Incidentally, the logical system above is the same (in the sense of having the same set of provable wffs) as the logical system with the inference rule MP and the following two axioms: axiom 1 and the wff we originally wanted to prove. Each of these logical systems is also equal to the logical system with MP and Deductive Theorem as inference rules and no axioms (thus, one might call this system “DT Logic”). I think logicians call this the positive implicational fragment of intuitionistic propositional logic, but I like “DT Logic” better. Other axiomatizations of DT Logic can be found at the Wikipedia page “List of logic systems” under the category “Positive implicational calculus”.
For completeness, here’s a proof that DT Logic can be characterized by no axioms along with the inference rules MP and DT (and also the Rule of Assumptions, I suppose). It suffices to prove, in this no-axiom logical system, axiom 1 and the wff we were proving in this thread.
$\;\;\;p,\; q \vdash p\;$ implies $\;p \vdash q \rightarrow p\;$ implies $\;\vdash p \rightarrow (q \rightarrow p)$
$\;\;\;p \rightarrow (q \rightarrow r), \; p \rightarrow q, \; p \; \vdash \; r\;\;\;$ (MP, 3 times)
implies $\;p \rightarrow (q \rightarrow r), \; p \rightarrow q \; \vdash \; p \rightarrow r\;\;\;$ (DT)
implies $\;p \rightarrow (q \rightarrow r) \; \vdash \; (p \rightarrow q) \rightarrow (p \rightarrow r)\;\;\;$ (DT)
implies $\;\vdash \; [p \rightarrow (q \rightarrow r)] \;\; \rightarrow \;\; [(p \rightarrow q) \rightarrow (p \rightarrow r)] \;\;\;$ (DT)
For comparison, here is Joriki's solution in the combinator language we used in the comment thread between me and Zhen Lin: $$\begin{align} \mathbf X &= \mathbf A (\mathbf A \; \mathbf K \; \mathbf A) \mathbf W \\ \mathbf C &= \mathbf A \; \mathbf A (\mathbf A \; \mathbf X) \\ \mathbf B &= \mathbf C \; \mathbf A \\ \mathbf S &= \mathbf A (\mathbf B \; \mathbf B) \; (\mathbf A \; \mathbf C (\mathbf B \; \mathbf W)) \end{align}$$ where $\mathbf X$ is an ad-hoc name for Joriki's "assertion" formula.

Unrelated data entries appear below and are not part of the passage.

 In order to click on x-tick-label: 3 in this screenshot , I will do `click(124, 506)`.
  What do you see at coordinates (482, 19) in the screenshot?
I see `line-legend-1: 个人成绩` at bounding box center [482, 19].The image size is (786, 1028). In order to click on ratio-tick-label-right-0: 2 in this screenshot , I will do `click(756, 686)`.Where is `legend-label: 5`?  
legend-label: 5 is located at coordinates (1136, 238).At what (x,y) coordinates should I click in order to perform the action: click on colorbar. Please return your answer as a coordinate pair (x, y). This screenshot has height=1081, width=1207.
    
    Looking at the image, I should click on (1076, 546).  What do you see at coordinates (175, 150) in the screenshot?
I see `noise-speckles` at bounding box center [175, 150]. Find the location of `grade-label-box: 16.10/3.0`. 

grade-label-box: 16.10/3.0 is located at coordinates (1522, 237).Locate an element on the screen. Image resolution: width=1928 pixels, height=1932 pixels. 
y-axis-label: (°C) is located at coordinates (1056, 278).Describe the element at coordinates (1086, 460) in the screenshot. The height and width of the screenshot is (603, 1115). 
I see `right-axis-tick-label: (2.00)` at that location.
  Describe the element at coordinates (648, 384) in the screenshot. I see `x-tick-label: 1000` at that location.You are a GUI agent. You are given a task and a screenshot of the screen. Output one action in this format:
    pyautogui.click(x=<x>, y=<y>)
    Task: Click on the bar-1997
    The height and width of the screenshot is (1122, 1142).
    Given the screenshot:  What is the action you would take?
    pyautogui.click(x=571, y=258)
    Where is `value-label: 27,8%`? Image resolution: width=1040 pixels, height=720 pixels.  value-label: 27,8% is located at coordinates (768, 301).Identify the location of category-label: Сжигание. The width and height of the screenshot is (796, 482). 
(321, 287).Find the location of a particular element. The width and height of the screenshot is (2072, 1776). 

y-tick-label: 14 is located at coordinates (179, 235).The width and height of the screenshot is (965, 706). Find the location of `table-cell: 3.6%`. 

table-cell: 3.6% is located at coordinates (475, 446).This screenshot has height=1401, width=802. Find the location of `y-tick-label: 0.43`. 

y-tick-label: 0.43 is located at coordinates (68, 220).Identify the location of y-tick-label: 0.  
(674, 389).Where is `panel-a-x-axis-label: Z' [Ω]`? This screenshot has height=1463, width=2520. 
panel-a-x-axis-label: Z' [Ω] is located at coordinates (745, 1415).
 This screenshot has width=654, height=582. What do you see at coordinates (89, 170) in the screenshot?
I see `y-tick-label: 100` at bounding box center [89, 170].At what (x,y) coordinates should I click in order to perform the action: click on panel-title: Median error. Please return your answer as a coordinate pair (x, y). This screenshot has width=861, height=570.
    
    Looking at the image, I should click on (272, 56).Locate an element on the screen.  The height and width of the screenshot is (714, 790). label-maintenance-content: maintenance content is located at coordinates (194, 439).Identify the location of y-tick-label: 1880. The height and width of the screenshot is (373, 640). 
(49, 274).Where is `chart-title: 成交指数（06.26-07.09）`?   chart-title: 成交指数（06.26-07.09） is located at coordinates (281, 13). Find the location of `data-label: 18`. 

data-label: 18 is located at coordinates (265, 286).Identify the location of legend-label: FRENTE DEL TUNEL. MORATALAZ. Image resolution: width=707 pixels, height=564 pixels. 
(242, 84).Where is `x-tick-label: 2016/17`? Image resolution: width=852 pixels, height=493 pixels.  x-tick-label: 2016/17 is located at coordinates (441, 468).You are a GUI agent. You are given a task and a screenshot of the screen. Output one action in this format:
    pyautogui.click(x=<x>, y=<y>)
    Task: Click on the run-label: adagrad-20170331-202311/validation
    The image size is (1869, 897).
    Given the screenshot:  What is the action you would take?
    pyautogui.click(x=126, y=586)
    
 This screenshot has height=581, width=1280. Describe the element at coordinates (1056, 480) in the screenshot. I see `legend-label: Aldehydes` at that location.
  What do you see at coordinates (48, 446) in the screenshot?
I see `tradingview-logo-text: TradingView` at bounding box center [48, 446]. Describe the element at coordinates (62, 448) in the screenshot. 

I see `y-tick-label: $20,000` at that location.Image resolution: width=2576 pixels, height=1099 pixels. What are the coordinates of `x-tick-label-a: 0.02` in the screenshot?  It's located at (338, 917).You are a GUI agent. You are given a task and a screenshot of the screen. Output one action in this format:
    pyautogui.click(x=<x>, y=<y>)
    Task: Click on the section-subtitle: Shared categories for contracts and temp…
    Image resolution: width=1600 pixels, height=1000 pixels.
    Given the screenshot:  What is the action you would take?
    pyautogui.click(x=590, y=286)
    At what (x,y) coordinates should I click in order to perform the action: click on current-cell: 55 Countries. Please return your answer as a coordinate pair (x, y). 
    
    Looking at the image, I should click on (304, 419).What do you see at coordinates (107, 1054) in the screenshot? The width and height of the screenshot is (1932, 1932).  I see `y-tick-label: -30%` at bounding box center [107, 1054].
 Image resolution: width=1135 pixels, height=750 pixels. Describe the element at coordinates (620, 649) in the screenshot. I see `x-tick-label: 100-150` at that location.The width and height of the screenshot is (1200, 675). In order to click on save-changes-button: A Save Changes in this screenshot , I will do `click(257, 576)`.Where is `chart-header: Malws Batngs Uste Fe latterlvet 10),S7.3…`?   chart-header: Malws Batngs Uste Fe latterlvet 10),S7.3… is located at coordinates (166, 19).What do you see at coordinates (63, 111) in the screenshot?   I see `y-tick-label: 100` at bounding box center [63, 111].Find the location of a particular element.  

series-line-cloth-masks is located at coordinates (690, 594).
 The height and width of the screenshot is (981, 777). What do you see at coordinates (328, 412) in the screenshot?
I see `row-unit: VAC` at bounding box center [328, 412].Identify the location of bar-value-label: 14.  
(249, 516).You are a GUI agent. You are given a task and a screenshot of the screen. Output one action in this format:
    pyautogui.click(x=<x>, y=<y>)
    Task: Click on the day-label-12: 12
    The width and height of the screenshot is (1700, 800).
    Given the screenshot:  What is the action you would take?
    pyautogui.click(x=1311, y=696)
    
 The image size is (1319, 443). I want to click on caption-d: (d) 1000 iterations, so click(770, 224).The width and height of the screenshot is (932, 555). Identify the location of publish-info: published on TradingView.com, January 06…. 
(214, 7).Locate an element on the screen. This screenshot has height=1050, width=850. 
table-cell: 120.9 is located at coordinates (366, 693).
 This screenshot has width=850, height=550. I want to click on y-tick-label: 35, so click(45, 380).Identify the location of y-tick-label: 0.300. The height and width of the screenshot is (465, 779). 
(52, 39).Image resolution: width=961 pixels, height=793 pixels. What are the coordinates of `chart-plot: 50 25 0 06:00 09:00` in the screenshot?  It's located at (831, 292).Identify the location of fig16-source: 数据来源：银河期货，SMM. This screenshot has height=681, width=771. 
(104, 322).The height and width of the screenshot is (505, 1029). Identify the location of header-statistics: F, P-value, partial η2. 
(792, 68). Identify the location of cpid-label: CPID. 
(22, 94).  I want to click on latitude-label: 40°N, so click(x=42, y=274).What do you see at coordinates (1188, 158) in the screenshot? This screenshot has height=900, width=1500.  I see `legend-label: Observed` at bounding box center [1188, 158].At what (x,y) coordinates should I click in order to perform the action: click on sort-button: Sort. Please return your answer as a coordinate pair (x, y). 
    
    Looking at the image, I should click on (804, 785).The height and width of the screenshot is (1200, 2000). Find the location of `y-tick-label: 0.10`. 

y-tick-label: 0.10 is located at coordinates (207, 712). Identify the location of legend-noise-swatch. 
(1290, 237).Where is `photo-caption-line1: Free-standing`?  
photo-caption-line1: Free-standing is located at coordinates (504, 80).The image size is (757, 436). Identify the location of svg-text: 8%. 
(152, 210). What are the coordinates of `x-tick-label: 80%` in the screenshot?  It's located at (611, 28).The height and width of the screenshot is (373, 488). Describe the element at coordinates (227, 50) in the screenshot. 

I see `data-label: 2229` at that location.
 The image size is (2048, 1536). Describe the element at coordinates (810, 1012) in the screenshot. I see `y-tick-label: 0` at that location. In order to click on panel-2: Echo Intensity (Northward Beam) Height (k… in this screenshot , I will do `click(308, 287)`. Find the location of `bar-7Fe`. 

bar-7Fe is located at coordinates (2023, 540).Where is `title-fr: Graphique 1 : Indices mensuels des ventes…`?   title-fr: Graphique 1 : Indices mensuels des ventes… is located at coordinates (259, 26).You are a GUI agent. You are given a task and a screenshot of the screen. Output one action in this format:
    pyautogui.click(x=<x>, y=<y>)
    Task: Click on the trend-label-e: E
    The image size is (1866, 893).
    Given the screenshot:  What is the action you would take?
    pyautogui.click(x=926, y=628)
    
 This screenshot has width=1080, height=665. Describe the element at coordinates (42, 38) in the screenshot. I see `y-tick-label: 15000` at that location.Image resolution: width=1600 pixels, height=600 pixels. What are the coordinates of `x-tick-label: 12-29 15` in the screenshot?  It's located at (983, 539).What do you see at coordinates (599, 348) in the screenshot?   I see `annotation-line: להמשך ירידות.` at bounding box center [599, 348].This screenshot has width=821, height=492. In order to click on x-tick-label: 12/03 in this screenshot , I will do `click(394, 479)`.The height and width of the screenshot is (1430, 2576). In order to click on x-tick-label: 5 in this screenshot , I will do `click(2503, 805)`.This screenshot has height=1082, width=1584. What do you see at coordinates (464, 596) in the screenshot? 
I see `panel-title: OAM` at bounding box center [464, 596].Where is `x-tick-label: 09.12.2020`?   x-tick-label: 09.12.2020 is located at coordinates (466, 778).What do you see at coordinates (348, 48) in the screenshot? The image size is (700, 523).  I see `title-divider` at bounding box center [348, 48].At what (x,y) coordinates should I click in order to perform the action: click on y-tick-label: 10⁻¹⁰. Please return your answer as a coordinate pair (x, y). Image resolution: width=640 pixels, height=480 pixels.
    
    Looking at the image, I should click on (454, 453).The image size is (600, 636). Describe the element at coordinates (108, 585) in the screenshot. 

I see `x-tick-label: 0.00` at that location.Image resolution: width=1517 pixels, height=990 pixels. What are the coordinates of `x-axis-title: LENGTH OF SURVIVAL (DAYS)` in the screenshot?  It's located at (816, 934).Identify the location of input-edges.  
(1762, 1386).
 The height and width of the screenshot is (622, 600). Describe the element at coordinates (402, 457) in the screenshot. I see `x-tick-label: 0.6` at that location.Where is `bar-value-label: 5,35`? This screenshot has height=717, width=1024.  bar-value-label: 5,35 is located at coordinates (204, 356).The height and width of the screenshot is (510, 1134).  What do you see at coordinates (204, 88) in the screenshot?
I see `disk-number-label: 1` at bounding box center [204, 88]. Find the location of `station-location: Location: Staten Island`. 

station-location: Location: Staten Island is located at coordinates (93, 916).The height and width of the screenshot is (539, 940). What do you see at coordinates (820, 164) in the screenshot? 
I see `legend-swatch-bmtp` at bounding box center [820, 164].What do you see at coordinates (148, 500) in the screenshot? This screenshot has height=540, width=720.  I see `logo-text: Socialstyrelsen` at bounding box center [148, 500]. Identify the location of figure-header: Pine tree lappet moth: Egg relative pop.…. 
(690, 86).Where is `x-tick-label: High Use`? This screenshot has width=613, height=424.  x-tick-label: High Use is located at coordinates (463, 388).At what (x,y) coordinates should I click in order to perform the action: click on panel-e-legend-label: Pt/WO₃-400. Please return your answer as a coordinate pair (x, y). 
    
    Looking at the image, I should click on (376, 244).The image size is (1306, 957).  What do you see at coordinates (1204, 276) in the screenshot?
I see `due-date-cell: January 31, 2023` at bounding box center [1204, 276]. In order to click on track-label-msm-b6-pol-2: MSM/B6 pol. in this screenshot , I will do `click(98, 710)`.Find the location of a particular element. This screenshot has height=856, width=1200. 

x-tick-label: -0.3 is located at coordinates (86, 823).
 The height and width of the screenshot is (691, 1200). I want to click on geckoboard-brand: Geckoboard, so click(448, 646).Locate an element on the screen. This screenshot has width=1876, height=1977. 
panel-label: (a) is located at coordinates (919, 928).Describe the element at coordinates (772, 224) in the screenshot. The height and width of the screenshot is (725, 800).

Zhen Lin's constuction for the final line $$\mathbf{S} = \mathbf{A A} ( \mathbf{A} ( \mathbf{B W} ) ( \mathbf{A A} ) )$$ is slightly more efficient than Joriki's because it contains only one $\mathbf B$ that needs to be unfolded. This yields the final term $$ \mathbf S = \mathbf A\; \mathbf A\;(\mathbf A ( \mathbf A \; \mathbf A (\mathbf A \; (\mathbf A (\mathbf A \; \mathbf K \; \mathbf A) \mathbf W) ) \mathbf A \; \mathbf W) \; (\mathbf A\; \mathbf A)) $$ which encodes a Hilbert-style proof with 15 fully substituted axiom instances and 14 modus ponens steps.